Tous ces bobards avaient fini par peser lourd sur les épaules du jeune homme. Des hommes forts d’autres villages venaient à St-Ignace pour le défier. Mais Adrien ne voulait pas se battre. Alors, il se terrait dans la forêt. Il y entrait avant l’aube et souvent n’y revenait qu’à la nuit tombée. Certains pensaient même qu’il y vivait en permanence, ce qui amplifiait davantage sa légende.

Adrien était un tendre, un homme doux. Il pouvait pleurer à la vue d’un oiseau mort. Jamais il n’aurait fait de mal à quiconque, mais les jeunes du village continuaient de le glorifier, à amplifier sa force et, pire encore, d’en faire un homme dangereux. Même à St-Louis, on changeait de trottoir pour ne pas le croiser.

Ce mythe qui l’entourait le rendait très malheureux. Lui, le grand solitaire, l’homme des bois, ne se sentait plus chez lui dans son patelin.

*

Adrien respectait la forêt et la faune. Pour lui, abattre un arbre n’était pas un geste gratuit. C’était une communion avec la nature. Comme l’Inuit ne tue l’animal que pour se nourrir et se vêtir, Adrien n’abattait un arbre que par nécessité. Jamais il n’aurait laissé traîner un arbre mort pour le laisser pourrir. Tout devait servir.

Tous les soirs, il choisissait l’arbre qui serait abattu le lendemain. Un pin blanc, mature, d’au moins 100 pieds de hauteur.

Rien n’était laissé au hasard. L’arbre avait été sélectionné avec soin. Jamais de coupe à blanc, de coupe sauvage. Non! Le pin était sacrifié pour permettre à d’autres essences de profiter. D’abord, quelques feuillus chétifs prendraient sa place pour quelques années. Trembles, saules, bouleaux, merisiers formeraient une pépinière naturelle pour les espèces nobles, érables, chênes, pins, noyers qui, à leur tour, deviendraient maîtres de cette forêt. Et Adrien le savait, cette régénérescence permettrait aux générations futures d’avoir, elles aussi, le plaisir de jouir de la forêt.
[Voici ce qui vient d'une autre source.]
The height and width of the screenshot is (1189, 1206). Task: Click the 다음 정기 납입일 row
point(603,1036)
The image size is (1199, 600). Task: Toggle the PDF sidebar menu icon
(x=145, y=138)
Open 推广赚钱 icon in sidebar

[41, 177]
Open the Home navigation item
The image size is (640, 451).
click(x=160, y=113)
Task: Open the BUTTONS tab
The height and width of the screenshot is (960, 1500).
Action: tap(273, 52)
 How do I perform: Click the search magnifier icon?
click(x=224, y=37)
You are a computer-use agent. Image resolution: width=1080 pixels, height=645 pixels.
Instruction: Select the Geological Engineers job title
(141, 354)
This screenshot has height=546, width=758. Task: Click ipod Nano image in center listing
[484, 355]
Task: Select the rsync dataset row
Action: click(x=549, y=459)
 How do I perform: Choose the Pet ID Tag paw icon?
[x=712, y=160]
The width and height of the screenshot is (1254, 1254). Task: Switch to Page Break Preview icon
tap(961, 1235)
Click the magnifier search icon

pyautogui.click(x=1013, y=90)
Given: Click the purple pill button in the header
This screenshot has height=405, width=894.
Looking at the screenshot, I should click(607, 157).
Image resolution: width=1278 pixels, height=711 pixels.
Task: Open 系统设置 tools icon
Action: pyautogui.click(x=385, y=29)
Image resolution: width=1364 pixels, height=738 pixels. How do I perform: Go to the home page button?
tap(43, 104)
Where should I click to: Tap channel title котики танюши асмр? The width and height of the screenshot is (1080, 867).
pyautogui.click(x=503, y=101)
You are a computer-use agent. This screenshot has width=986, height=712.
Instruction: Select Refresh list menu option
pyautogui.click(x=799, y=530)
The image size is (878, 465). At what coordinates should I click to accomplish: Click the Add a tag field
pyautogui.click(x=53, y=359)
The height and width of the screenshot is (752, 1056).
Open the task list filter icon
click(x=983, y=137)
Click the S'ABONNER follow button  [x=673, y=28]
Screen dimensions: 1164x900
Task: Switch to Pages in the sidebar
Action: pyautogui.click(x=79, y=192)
La nature savait faire; l’homme n’avait qu’à comprendre et travailler avec elle.

Un jour, naïvement, il avait demandé à son père: « Et si on ne coupait pas les arbres? Si on les laissait vivre? » 

« Alors »,  lui répondit Édouard. « La nature s’en chargerait. Elle attendrait un été sec et un bon soir, sans avertir, un coup de tonnerre, l’éclair qui frappe un grand chêne et voilà que la forêt prend feu. Ensuite, des fougères et de petits arbres fruitiers poussent dans les cendres et le cycle recommence, feuillus chétifs suivis d’essences nobles. » 

*

Avant l’aurore, après un bon petit déjeuner de crêpes et de lard, de pain et de bacon bouilli dans la boîte de fer-blanc, chaudement habillé, le cheval nourri et curé, Adrien partait pour la forêt. Sa forêt. Heureusement, le cheval connaissait le chemin par cœur tellement il faisait encore nuit. Seuls les fanaux d’étable avec leur lumière jaune indiquaient que d’autres étaient au travail. Adrien s’imaginait les hommes assis sur leur petit trépied de bois, les yeux mi-clos, trayant les vaches à la chaleur de l’haleine des bêtes.

Il ralentissait toujours devant la maison des Corbin. Il savait que madame Corbin, veuve depuis un an, était à l’étable alors que ses jeunes enfants dormaient. La délicatesse d’Adrien lui dictait de ne pas faire de bruit pour lui permettre de finir son train avant de devoir s’occuper de sa marmaille. Pauvre madame Corbin, pensait-il, plus d’homme, trois enfants en bas âge, et en plus, maigre comme un échalas. Y’a pas un homme qui va en vouloir.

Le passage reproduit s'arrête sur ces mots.